私の変な不妊治療 9「3の段のナベアツ」

ご覧くださりありがとうございます。

不妊治療を受ける中で、何だか面白いなあと感じたことをつづっております。クスっとしていただけたら幸いです。

その9です。

不妊治療もタイミング法から顕微授精までいろいろあり、全部を経験したわけではないのですが、女性ホルモン剤を投与されることは多いのじゃないかと思います。(私は人工授精、体外受精の経験をしております)

それでひとつ申し上げたい。

女性ホルモン剤は、ほんとうにアホになる。

これまで「足に4歳児が乗っている」だの「腹が茶碗蒸しでできている」だの言ってきましたが、それは私の常です。言動がおかしくなるわけではありません。
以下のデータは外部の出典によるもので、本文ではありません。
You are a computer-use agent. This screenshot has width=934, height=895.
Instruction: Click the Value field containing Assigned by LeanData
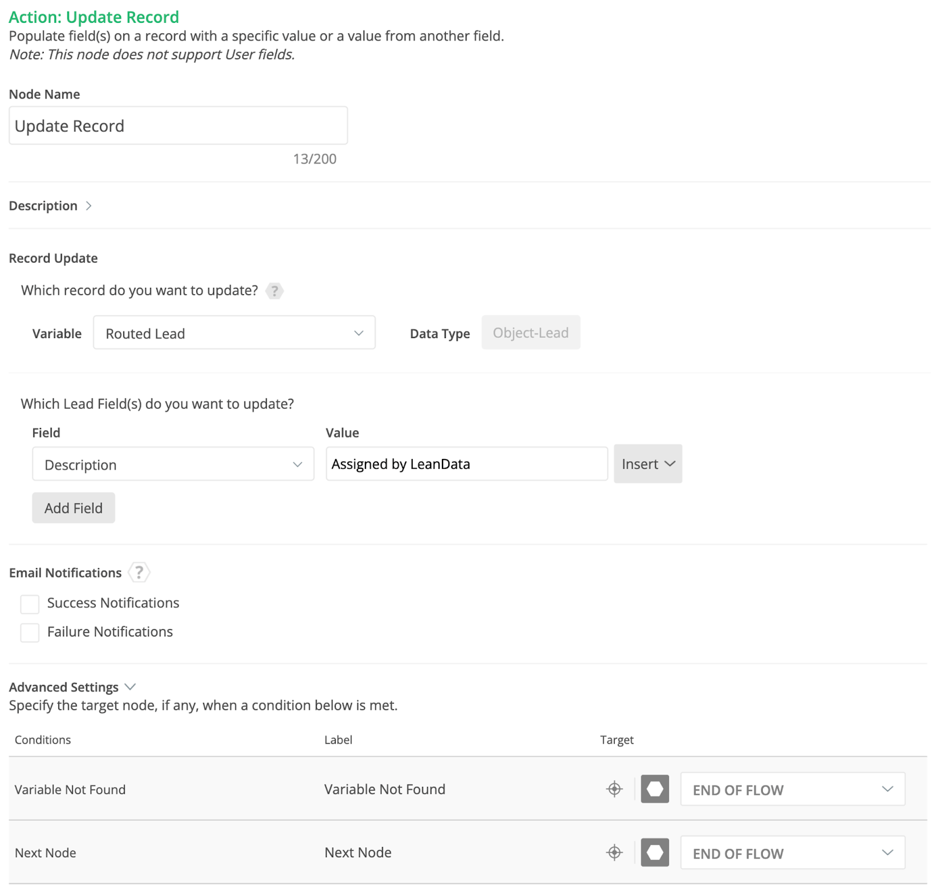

女性ホルモン剤も黄体ホルモンと卵胞ホルモンに分かれますが、どちらも強弱は違えど大体共通しているのは、だるい、むくむ、ボンヤリする。人によってはイライラする。夫を叩きたい、200回蹴りたい。半径3メートルのことにしか興味ない。私の場合はそんな感じでした。体内で一年近くかけて命をはぐくむということは、普段以上に危険を避けて生きてゆかねばならないということ。警戒心を持ち、かつ、好奇心で行動範囲を広げるようなことはできないようになっているのかもしれないな、と感じます。

それでなんですが、私本当にアホになります。昨日も本を買おうとして財布にお金が入っていなかった。目は半目だしいつもぽんやりしている。洗濯物は3日くらい干しっぱなし。

「郵便局に荷物を発送に行ったが50円足りなくて、カードもなくていったん帰宅した」という私に夫は「やったじゃん」と言ってくれます。ほめているのではなく慣れているのです。カレーの味も決まらなくて、どんどんケチャップを足しソースを足し、最終的にどっさり捨てました。具材がすくないのにおいしくなるわけがなかった。買う前に何度も確認したはずのホッカイロミニ30個入りも、家で見たら「貼れない」タイプで、大きい声が出ました。「ホッカイロは貼るタイプ一択」ー妊活中の女性の鉄の掟です。仕方ないのでマスキングテープで腹に貼ったらなんかオシャレなことになりました。

こういうことは普通の女性の身にも年に一度か数回発生し、飲みの席や人との会話で披露され、その場をなごませるのによい働きをするものです。

ただ私は毎日起きている。アホの連打がすごい。3の段に入ったナベアツのようだ。

アホであることは生きてゆくうえで危険じゃないのか?と疑問がわきましたが、そこは周囲の庇護と当人のあきらめで成り立つようになりました。時間に余裕を持ち、できないことはするとは言わず、アホであることを体現し、受け入れる。つねづね、得難い経験をしているなあ…と思います。

治療が終了し、ホルモン剤を飲み終わるとアホは去ってゆきます。ご心配なく!